While everyone from Hamas to the Colombian narcoterrorist, FARC operates a website, it has been nearly impossible to open and maintain sites on Facebook and Youtube, which both have more restrictive policies regarding extremist content and potential terrorist communities. Twitter, on the other hand, lacks rules restricting such content; thus, any terrorist cell can operate one or more feeds in a language of their choosing. This allows them to enjoy an extended audience and more global attention from a “good number of followers, including journalists and terrorism analysts.” Worst of all, Twitter, like other social media sites, directs users toward similar accounts. If you are radicalized and decide to subscribe to @HSM_PR (al-Shabaab’s most recent account), Twitter will also suggest you check out al-Qaeda’s newest account, as well as al-Battar, a terrorist training camp’s Twitter feed, among other resources to help you make the best choices in becoming a terrorist.
Under intense pressure, Twitter decided to shut down al-Shabaab’s account for the fifth time. A few days later, their account was back up, under a new name, with just under 6,000 followers.
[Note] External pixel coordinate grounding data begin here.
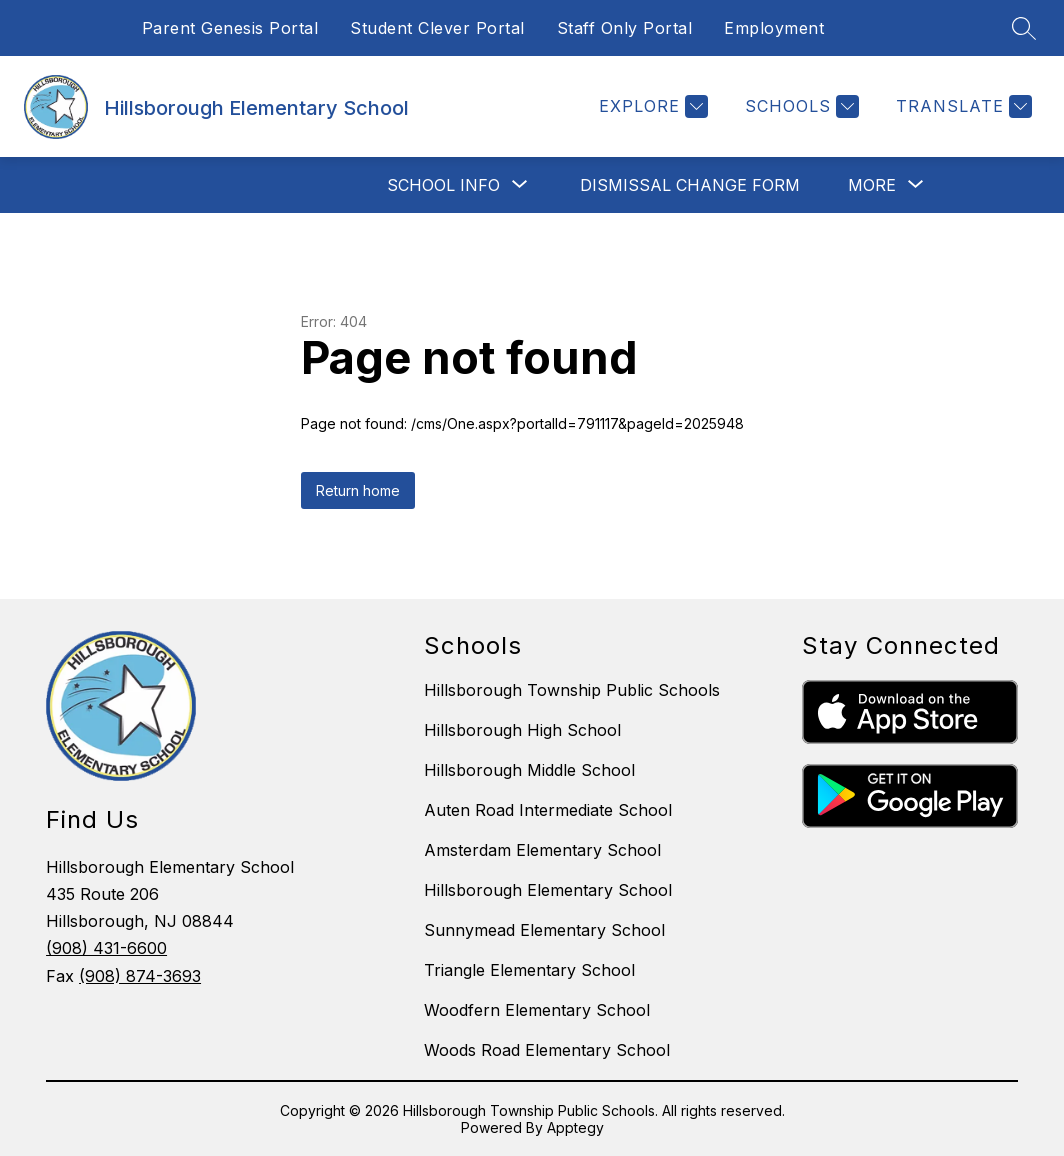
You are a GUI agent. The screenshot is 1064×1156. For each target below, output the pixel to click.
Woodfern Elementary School (537, 1010)
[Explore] (651, 106)
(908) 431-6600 (106, 948)
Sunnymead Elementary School (544, 930)
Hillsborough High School (522, 730)
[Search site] (1024, 28)
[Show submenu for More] (872, 185)
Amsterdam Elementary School (542, 850)
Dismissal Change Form (690, 185)
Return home (358, 490)
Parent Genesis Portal (230, 28)
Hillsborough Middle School (529, 770)
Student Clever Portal (437, 28)
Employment (774, 28)
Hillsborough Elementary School (548, 890)
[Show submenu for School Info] (443, 185)
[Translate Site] (961, 106)
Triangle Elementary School (529, 970)
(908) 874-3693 (140, 976)
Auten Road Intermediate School (548, 810)
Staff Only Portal (625, 28)
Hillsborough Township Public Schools (572, 690)
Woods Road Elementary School (547, 1050)
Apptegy (575, 1127)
Seeing their success, other terrorist organizations have established their own pages as well; the most notable new account belonging to al-Qaeda, @shomokhalislam, gained approximately 3,000 followers in two days. Twitter, again subjected to political and public criticism, shut down the account.
While there is great support for shutting down these sites in an effort to counter radicalization and prevent the spread of terrorist networks, the other side of the equation is the information we gain from having access to these open, uncensored platforms. Online chatter produces a great deal of intelligence; blocking these sites restricts the ability of Western intelligence agencies to assess threats, monitor people of interest, map out unfolding events, and plan, preempt, or react accordingly. Censorship of terrorist cells fails because it turns into a game of whack-a-mole: for every page that is dismantled, a new page pops up, conceivably even under different ownership, which further expands the network.
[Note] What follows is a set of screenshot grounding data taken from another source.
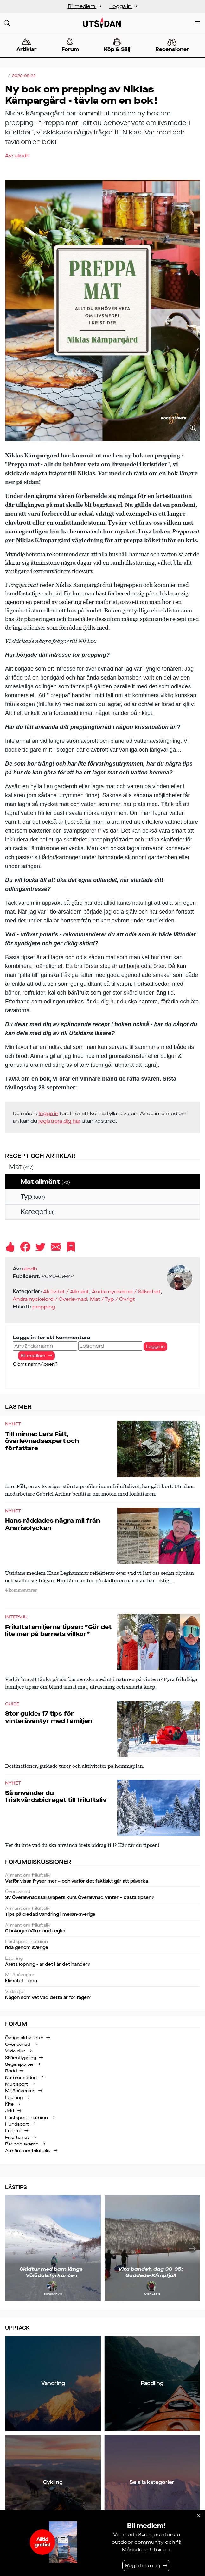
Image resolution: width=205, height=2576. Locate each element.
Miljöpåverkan (20, 2091)
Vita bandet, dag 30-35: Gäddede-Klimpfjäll (150, 2272)
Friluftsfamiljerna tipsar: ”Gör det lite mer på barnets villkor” (58, 1630)
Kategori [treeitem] (38, 1211)
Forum (70, 45)
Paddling (152, 2383)
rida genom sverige (102, 1945)
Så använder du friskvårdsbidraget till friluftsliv (56, 1796)
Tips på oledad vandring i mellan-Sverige (102, 1911)
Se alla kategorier (152, 2482)
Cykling (53, 2482)
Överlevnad (17, 2044)
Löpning (14, 2098)
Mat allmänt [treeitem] (45, 1181)
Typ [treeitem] (33, 1196)
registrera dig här (59, 1121)
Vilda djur (15, 2051)
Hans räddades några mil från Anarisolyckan (52, 1524)
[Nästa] (192, 2248)
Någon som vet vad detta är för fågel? (102, 1995)
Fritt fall (13, 2131)
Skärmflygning (20, 2058)
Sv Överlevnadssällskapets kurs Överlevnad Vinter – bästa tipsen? (102, 1895)
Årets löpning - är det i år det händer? (102, 1961)
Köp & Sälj (117, 45)
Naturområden (21, 2078)
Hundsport (17, 2124)
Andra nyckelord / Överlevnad (50, 1299)
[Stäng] (198, 2515)
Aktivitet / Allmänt (66, 1291)
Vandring (53, 2383)
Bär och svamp (21, 2144)
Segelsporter (19, 2064)
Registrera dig (142, 2565)
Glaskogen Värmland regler (102, 1928)
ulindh (22, 155)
Perhaps of more significance though is the fact that if blackouts of these valuable sources of intelligence continue, terrorists will dig deeper into what is known as Deep Web, or Darknet, the invisible Internet where content is unsearchable, using programs that anonymize the users. Going further underground is not the equivalent of eliminating these forums or the networks for that matter. This suggests the question of whether giving terrorists the “oxygen of publicity” advantages the intelligence community or terrorists more.
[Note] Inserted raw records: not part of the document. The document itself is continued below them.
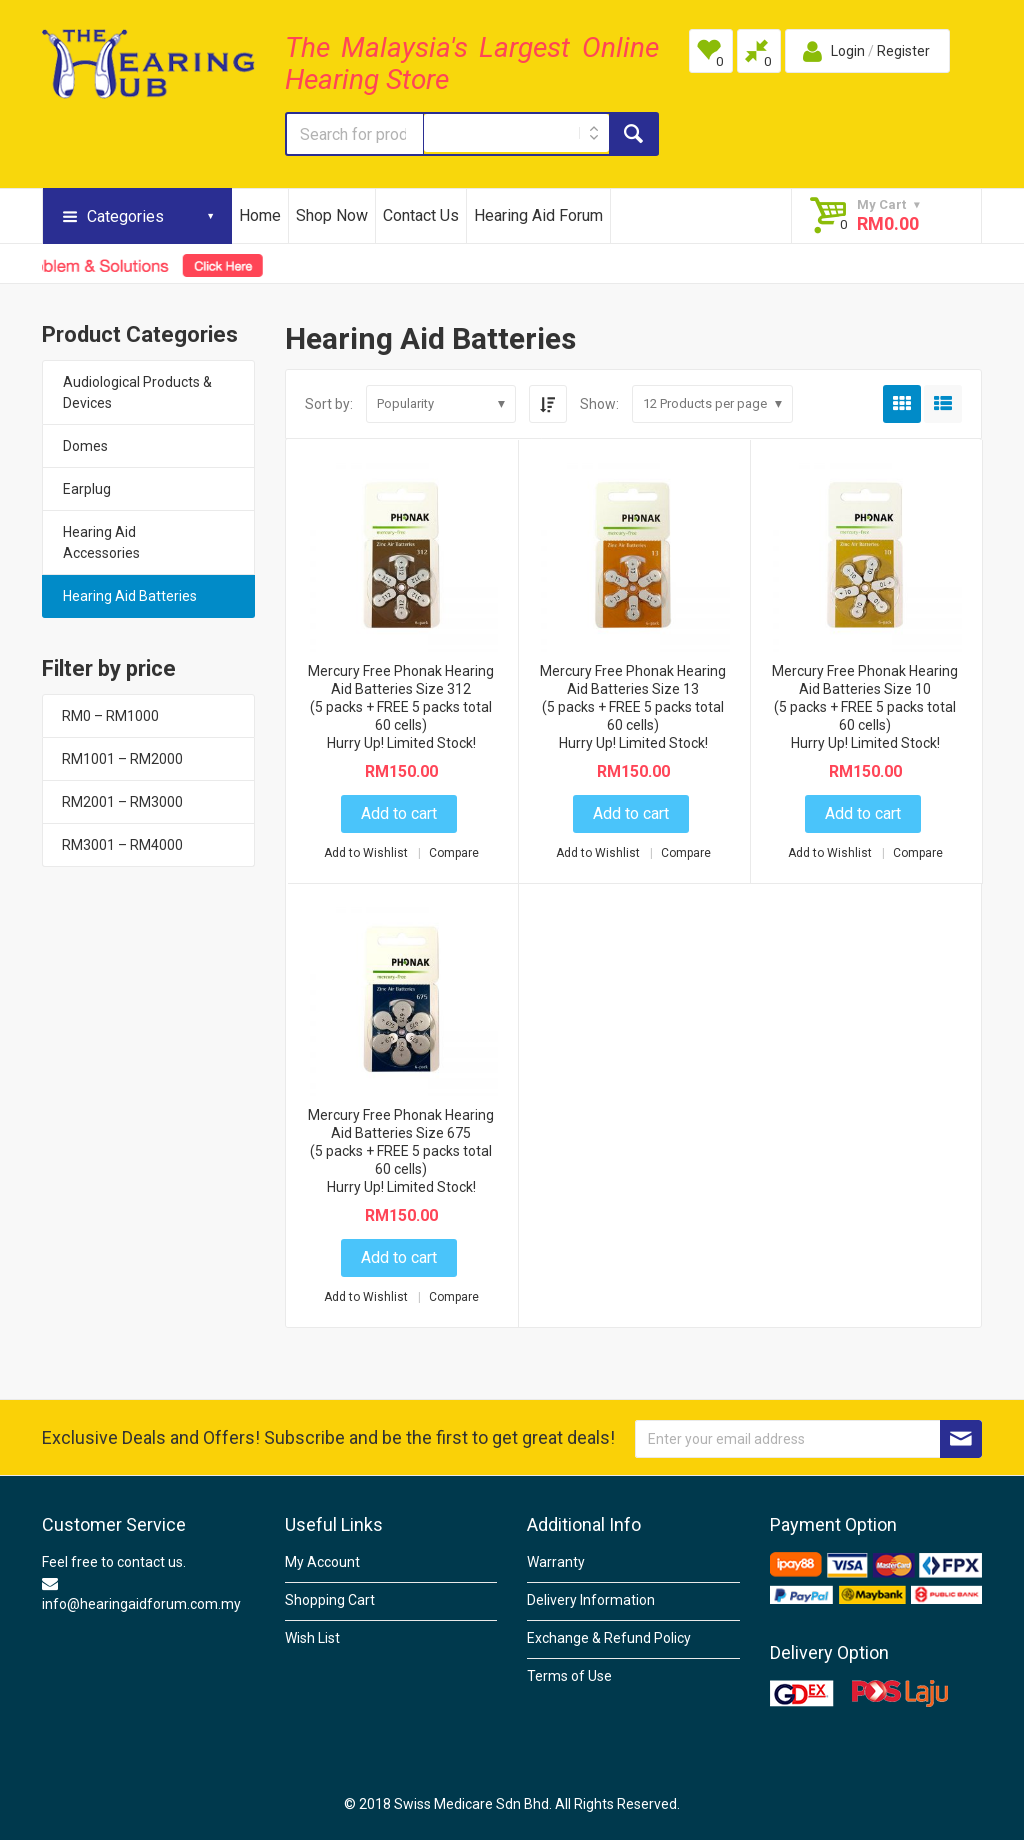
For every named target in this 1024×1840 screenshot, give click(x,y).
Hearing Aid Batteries (130, 596)
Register (903, 51)
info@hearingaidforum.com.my (141, 1604)
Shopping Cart (330, 1600)
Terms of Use (569, 1676)
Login (848, 51)
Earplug (87, 489)
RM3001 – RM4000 (122, 845)
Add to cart (399, 813)
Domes (85, 446)
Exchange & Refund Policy (609, 1638)
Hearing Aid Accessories (101, 542)
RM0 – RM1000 (110, 716)
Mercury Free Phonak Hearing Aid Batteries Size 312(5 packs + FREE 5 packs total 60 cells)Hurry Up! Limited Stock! (401, 707)
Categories (125, 216)
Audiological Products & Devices (137, 392)
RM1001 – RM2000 (122, 759)
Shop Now (332, 215)
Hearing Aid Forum (538, 215)
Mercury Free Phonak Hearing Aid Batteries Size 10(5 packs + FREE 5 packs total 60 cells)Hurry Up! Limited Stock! (865, 707)
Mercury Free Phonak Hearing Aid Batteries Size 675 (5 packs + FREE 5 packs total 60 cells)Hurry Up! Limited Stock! (401, 1151)
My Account (322, 1562)
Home (260, 215)
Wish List (312, 1638)
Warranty (556, 1562)
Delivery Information (591, 1600)
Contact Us (421, 215)
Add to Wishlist (367, 853)
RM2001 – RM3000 (122, 802)
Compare (454, 853)
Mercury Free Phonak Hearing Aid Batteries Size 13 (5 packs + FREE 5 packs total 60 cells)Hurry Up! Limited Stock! (633, 707)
One of the most recent tweets coming from al-Shabaab’s reinstated Twitter reads: “The mesmeric performance by the #Westgate Warriors was undoubtedly gripping, but despair not folks, that was just the première of Act 1.” This suggests that other attacks are imminent. In order to move forward in 21st century counterterrorism efforts, the question of terrorist access to social media seems to require an answer and consequent policy very quickly.